■ **Exercise materials**:
-------------------------

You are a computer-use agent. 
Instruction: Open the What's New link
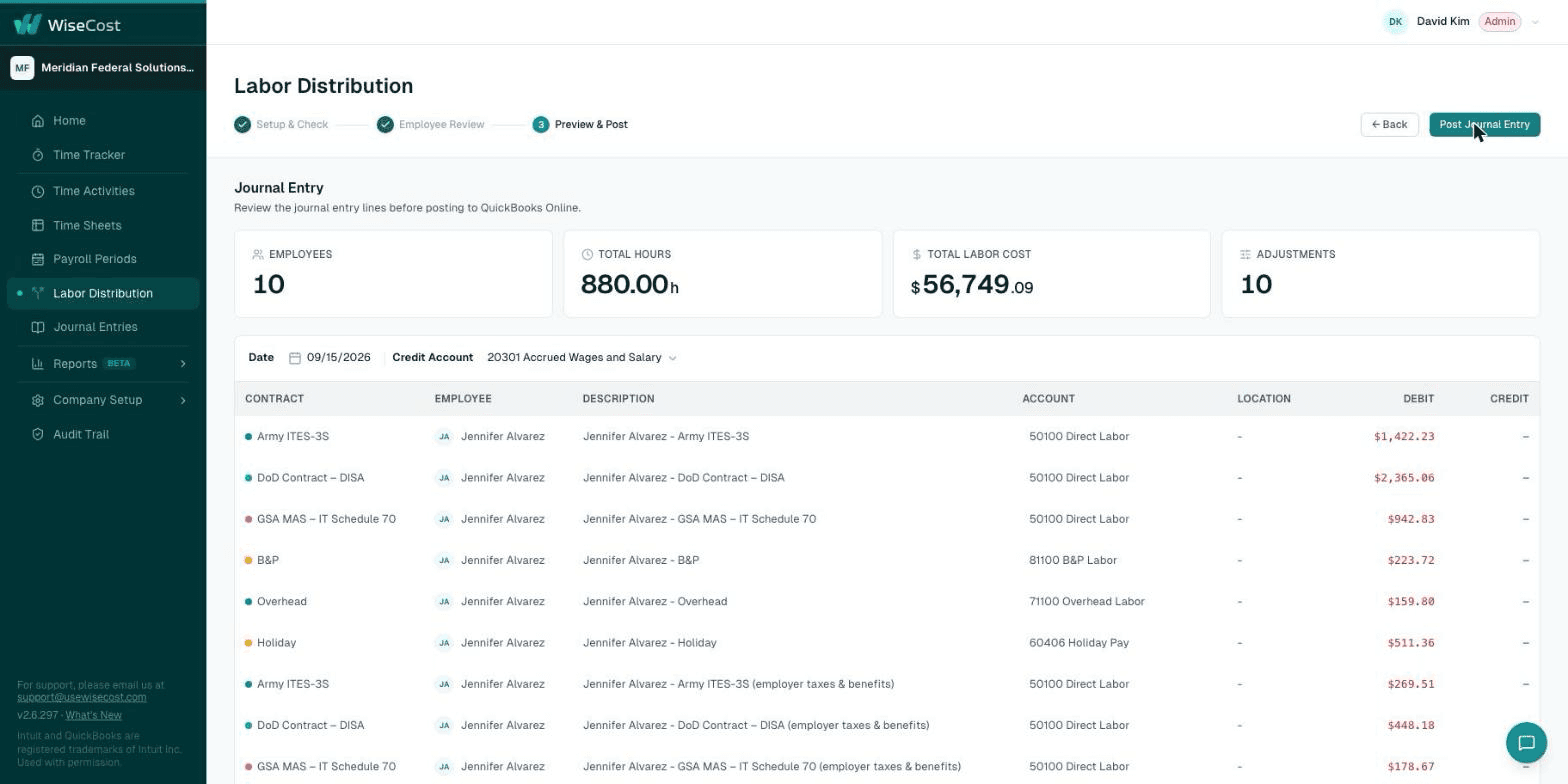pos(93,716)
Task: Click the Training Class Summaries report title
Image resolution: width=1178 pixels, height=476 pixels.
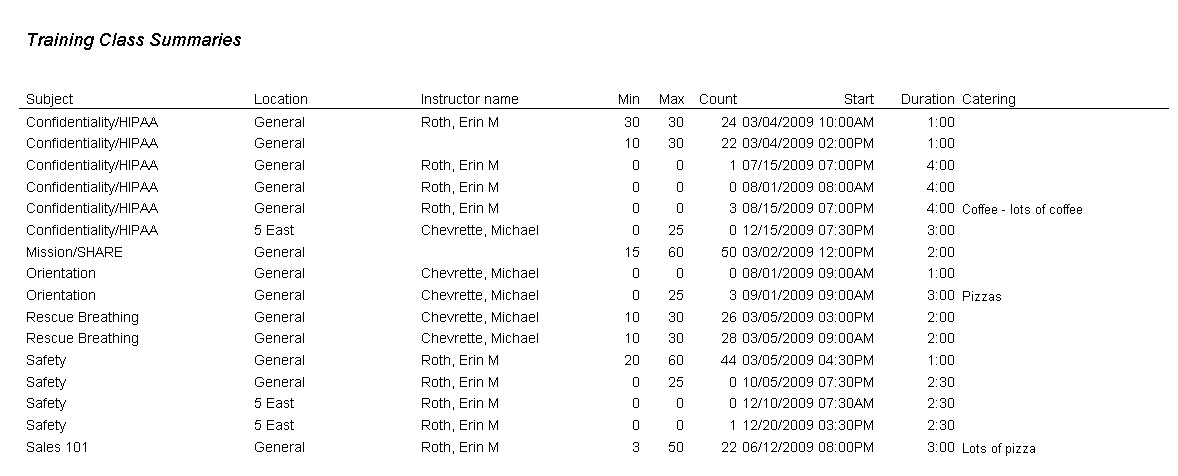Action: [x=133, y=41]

-------------------------

■ **Exercise description**:
Only the lines from the one that contains "Image resolution: width=1178" through the last line of the records may appear in the answer, retyped exactly and with no pictures.

■ **Solved exercise**:
Image resolution: width=1178 pixels, height=476 pixels.
Action: [x=133, y=41]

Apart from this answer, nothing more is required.